What plans do you have to make this Thanksgiving special?
Thinking back over the years, two special Thanksgivings stand out for me -- and, in both instances, the joy of the day was a surprise.
Just before Thanksgiving in 1982, my cousin Jack, who was then living near us in the Los Angeles area, lost his wonderful wife Tanzy to breast cancer. She was only 35 and had fought the disease for nine agonizing years. Despite the fact that her death wasn't totally unexpected, we were devastated. She was such a vital and beloved member of the family who was so loving, so generous with help and praise, so wonderfully alive even through her years of painful illness.
Jack's parents -- my Aunt Evelyn and Uncle Elmer -- as well as Tanzy's widowed mother and her surviving daughter traveled to Los Angeles for Tanzy's funeral. As we were visiting afterwards, I invited them to my place for Thanksgiving two days later. Initially, they declined, too overwhelmed with grief to imagine a holiday meal.
But the next day, Jack called. "We've been thinking about your offer and would like to take you up on it," he said. "It would be so comforting to just be together, all of us."

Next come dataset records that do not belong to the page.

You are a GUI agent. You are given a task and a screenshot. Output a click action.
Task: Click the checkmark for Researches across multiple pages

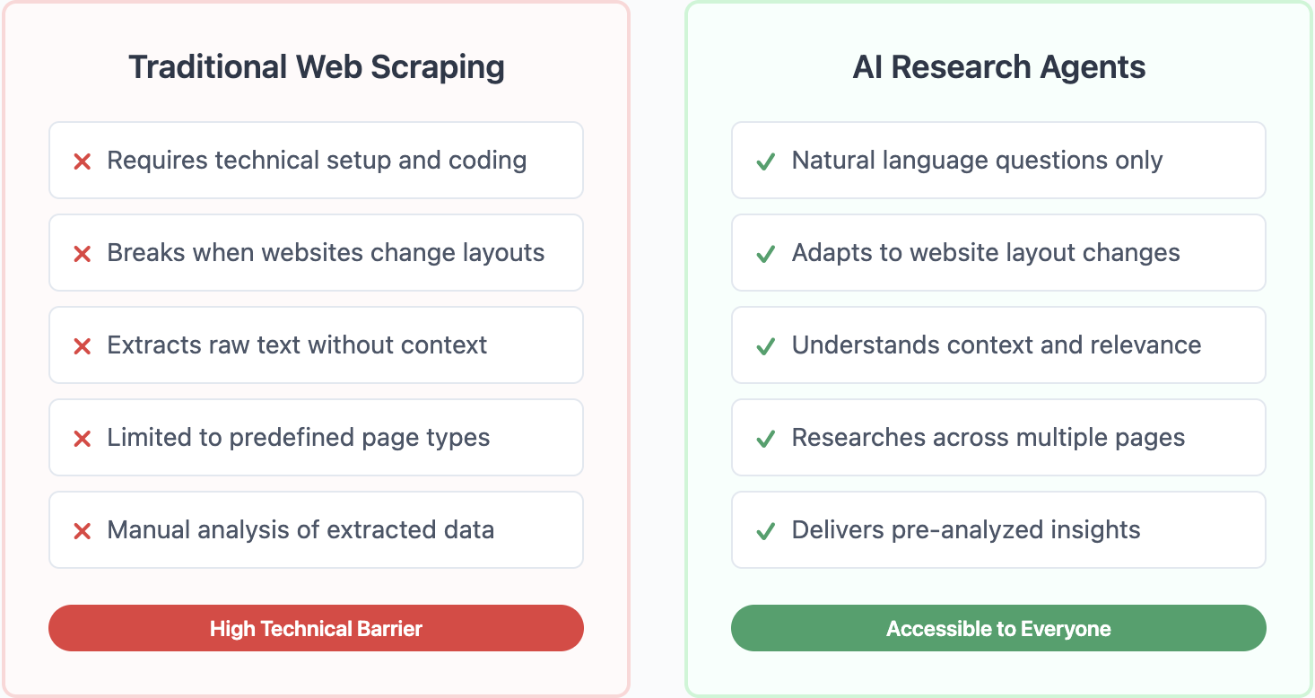pos(766,439)
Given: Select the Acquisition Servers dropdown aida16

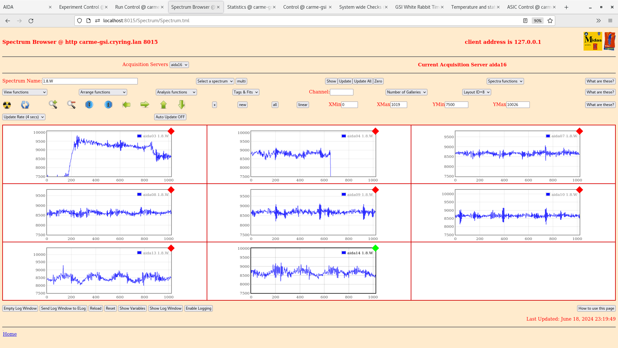Looking at the screenshot, I should click(x=179, y=64).
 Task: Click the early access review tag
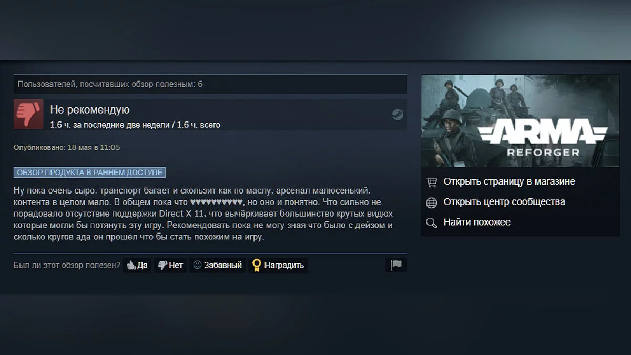click(x=89, y=173)
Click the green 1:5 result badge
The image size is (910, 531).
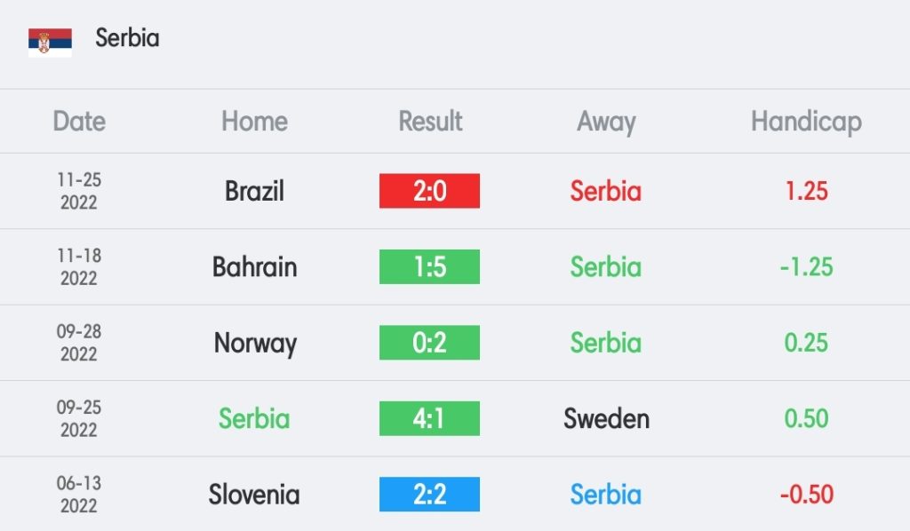coord(429,266)
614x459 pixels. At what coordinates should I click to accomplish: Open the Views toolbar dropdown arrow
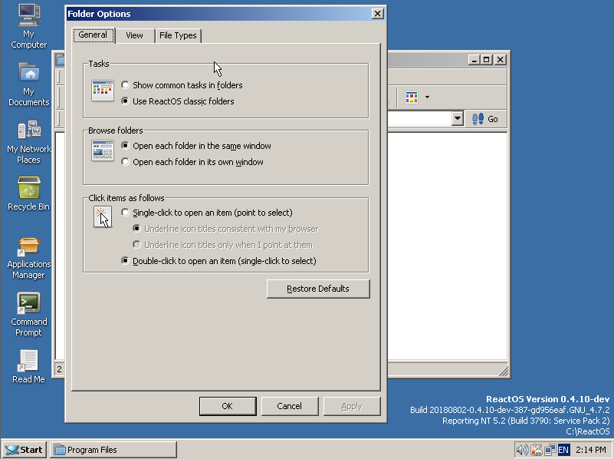tap(427, 97)

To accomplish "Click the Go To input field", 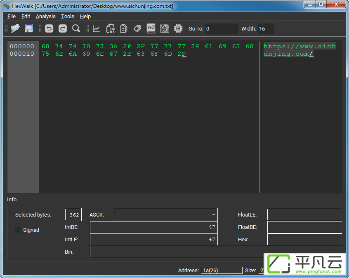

And so it was -- and was one of the most intimate, joyous and loving Thanksgivings ever. We talked and cried and laughed together. We shared favorite Thanksgiving foods and many hugs and kisses. We talked about our favorite, funny memories of Tanzy and our sadness over her loss. We teased each other gently and laughed over favorite family stories, aided by Aunt Evelyn and Uncle Elmer's shared, sly sense of humor. Tanzy's mother became a friend of mine that day -- and we kept in touch until her death many years later.
Our lovely day together also taught us an enduring lesson that Jack remembered during a recent visit we both made to his sister Caron's home in Kansas City.
"Our family has remembered that lesson all these years," he told me. "And the lesson is: the times you feel least like celebrating are the times when you need family most."
Bob and I didn't exactly feel in a celebratory frame of mind as Thanksgiving 2009 neared. We were caught up in the details and logistics of winding down our working lives in Los Angeles with a targeted retirement date of April 2010. We had purchased a new home in Arizona and were making once a month trips over, moving gradually from L.A. to Arizona, while preparing our Los Angeles home to put up for sale. We were frazzled. That's when Ryan, Bob's former Little Brother in the Big Brothers program who grew up to be like a son to us, proposed that he and his partner Sean prepare and host Thanksgiving that year with me responsible only for the dressing, which he insisted he simply could not live without.
And that's how Bob and I ended up spending a wonderful Thanksgiving with Ryan, Sean, Ryan's college friend Shar and about a dozen of their closest gay male friends. It was, in a word, fabulous!
We felt so welcome, so loved, so joyous that all the worry about the details of our lives in transition simply slipped away. We told stories, joked, had serious discussions and savored a meal that reflected the diversity of this group of friends coming together. We were so relaxed, and so thankful to be part of this warm and delightful group of people, a group so inclusive and embracing.
As Thanksgiving 2013 approaches, life has continued to change. After spending last Thanksgiving with us, Ryan and Sean ended their five year relationship just before Christmas. Bob and I are well settled in Arizona. My proposed "Therapy Cats" book just sold to a major publisher and the publisher wants the finished manuscript early in the New Year. It all seemed to add up to a prescription for a quiet holiday season.
Then an invitation too good to refuse came from my dear friend Tim and his delightful daughter Mary Kate -- inviting Bob, Ryan and me to "Come Home for the Holiday" -- and celebrate with them in my childhood home, which Mary Kate and her boyfriend Matt are renting from my brother Mike, who is now living and working in Thailand.
Tim will be flying in from Chicago and another daughter Eliza and her husband Chris, expecting their first baby in April, will be coming from Colorado. Friends of Mary Kate's who have a one-year-old baby will also be joining the festivities.
Joy will not come as a surprise this year.
This Thanksgiving promises to be another of the memorable ones as we celebrate in a special place with people we love -- and a few loving people we have yet to meet -- for a day of good conversations, song, laughter and an incredibly evolving feast being planned by all concerned via email -- and, yes, I'm bringing the dressing!
I expect that it will be a wonderful celebration of the past, the present and the future -- with two happily-anticipated grandchildren for Tim (his eldest daughter Laura is also expecting) on the horizon!
Without a doubt, this is going to be one of the great ones!
What makes a holiday great? Spending it with loved ones, having an open mind and heart, sharing and celebrating the ways that our lives are evolving and changing as we give thanks together.
Now that I've told you my Thanksgiving stories -- I'd love to hear yours!